У орудий снова стояли мотористы и с ними Саломатин. Первый же выстрел вернул комендору силы. Держась за леер, он прыгал на одной ноге от орудия к орудию, руководил огнем и ко всему еще шутил, подбадривал помощников.
— Веселей поворачивайтесь! — кричал он мотористам, прыжками приближаясь к орудию. — Это вам не у дросселей стоять. Саломатин, голову спрячь — отшибут…
Над головой прогудел снаряд, он окутал, канонерскую лодку черным дымом. Комендор удивленно оглянулся: таких у катеров не было. Сообразив, что это снаряд береговой артиллерии, он воспрянул духом.
— Видали, братки, бога войны! Огонь!..
На миноносце, на канонерской лодке что-то горело. Каждому из комендоров на катерах хотелось верить, что эти поражения врагу нанесла именно его пушка.
Время шло, а утро все еще оставалось серым, будто и не рассвело до конца, и тяжелые облака спустились так низко, словно они причалили к корабельным мачтам.
И все же Терещенко с надеждой поглядывал на небо, в сторону Ханко — не появятся ли оттуда самолеты. Самолеты появились — и наши и немецкие. Где-то над облаками шел воздушный бой. Из облаков вывалились наши морские бомбардировщики; они бомбили миноносец, и Терещенко видел, как тот зарылся носом в море. А под облаками кружила «чайка» — это Белоус направлял огонь Утиного мыса по канонерской лодке; она уходила, раненная. Третий корабль удирал, преследуемый нашими самолетами и катерами.
Бой уходил все дальше от Бенгтшера.
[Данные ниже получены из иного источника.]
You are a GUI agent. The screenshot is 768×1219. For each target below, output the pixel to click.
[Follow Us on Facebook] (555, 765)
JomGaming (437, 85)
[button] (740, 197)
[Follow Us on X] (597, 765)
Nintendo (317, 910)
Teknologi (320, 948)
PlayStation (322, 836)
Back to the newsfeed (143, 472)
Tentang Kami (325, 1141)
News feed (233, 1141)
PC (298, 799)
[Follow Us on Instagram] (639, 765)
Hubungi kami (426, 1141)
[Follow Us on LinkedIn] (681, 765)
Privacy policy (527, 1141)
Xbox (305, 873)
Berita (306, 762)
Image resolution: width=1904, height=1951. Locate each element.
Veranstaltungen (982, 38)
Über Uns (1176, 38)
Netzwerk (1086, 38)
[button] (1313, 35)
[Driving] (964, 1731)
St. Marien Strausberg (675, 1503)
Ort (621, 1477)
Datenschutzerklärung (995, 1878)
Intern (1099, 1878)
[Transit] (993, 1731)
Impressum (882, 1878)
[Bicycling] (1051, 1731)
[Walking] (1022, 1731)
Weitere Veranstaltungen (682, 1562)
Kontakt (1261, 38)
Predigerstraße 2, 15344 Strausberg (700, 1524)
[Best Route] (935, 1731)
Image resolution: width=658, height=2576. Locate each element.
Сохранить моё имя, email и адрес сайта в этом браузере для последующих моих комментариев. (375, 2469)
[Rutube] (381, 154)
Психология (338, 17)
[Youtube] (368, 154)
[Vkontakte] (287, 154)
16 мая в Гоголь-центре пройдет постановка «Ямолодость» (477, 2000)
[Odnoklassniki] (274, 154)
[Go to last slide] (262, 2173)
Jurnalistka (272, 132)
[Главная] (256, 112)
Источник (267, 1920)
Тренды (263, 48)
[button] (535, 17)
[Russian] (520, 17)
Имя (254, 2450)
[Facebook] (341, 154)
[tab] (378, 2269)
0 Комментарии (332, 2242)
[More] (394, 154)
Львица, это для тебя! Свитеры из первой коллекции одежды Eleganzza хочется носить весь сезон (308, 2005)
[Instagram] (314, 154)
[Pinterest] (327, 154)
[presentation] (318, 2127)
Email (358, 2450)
Катера повернули назад, предоставив самолетам преследование противника. Все, кто был на палубах, смотрели теперь на Бенгтшер, возле которого маячил «Двести тридцать восьмой».
Так и не дождавшись красной ракеты, «Двести тридцать восьмой» медленно шел вдоль острова; он приближался к разрушенному маяку.
Саломатин снова стоял на рубке, не отнимая бинокля от глаз. Он различил у подножия маяка тела убитых, а на берегу солдат: они махали фуражками, подзывая «Двести тридцать восьмой».
— Наши, товарищ командир!
Терещенко левой рукой схватил бинокль. «Наши?..»
«Двести тридцать восьмой» подходил к маяку.
— Назад! — страшно закричал Саломатин, будто на «Двести тридцать восьмом» его могли услышать. — Ошибка, товарищ командир!.. Эх… ловушка…
Его голос звучал так виновато, словно это он подвел «Двести тридцать восьмой» под огонь.
Финны, переодетые в нашу форму, в упор расстреляли катер. Он медленно тонул. От берега к нему спешила финская шлюпка.
Но катер не сдался врагу.
Те, кто еще остался на нем в живых, повели тонущий корабль в сторону, на минное поле. Там, не спуская флага, катер затонул.
С палуб других «охотников» видели, как взорвался «Двести тридцать восьмой» и скрылся под водой, не став добычей врага.
В тумане утра корабли приспустили флаги.
Катера возвращались в базу. У одного пластырь закрывал пробоину на борту. У другого поредела команда. У третьего накренилась мачта, но флаг на гафеле развевался гордо.
«Двести тридцать девятый», который в бою был головным, едва поспевал сейчас последним.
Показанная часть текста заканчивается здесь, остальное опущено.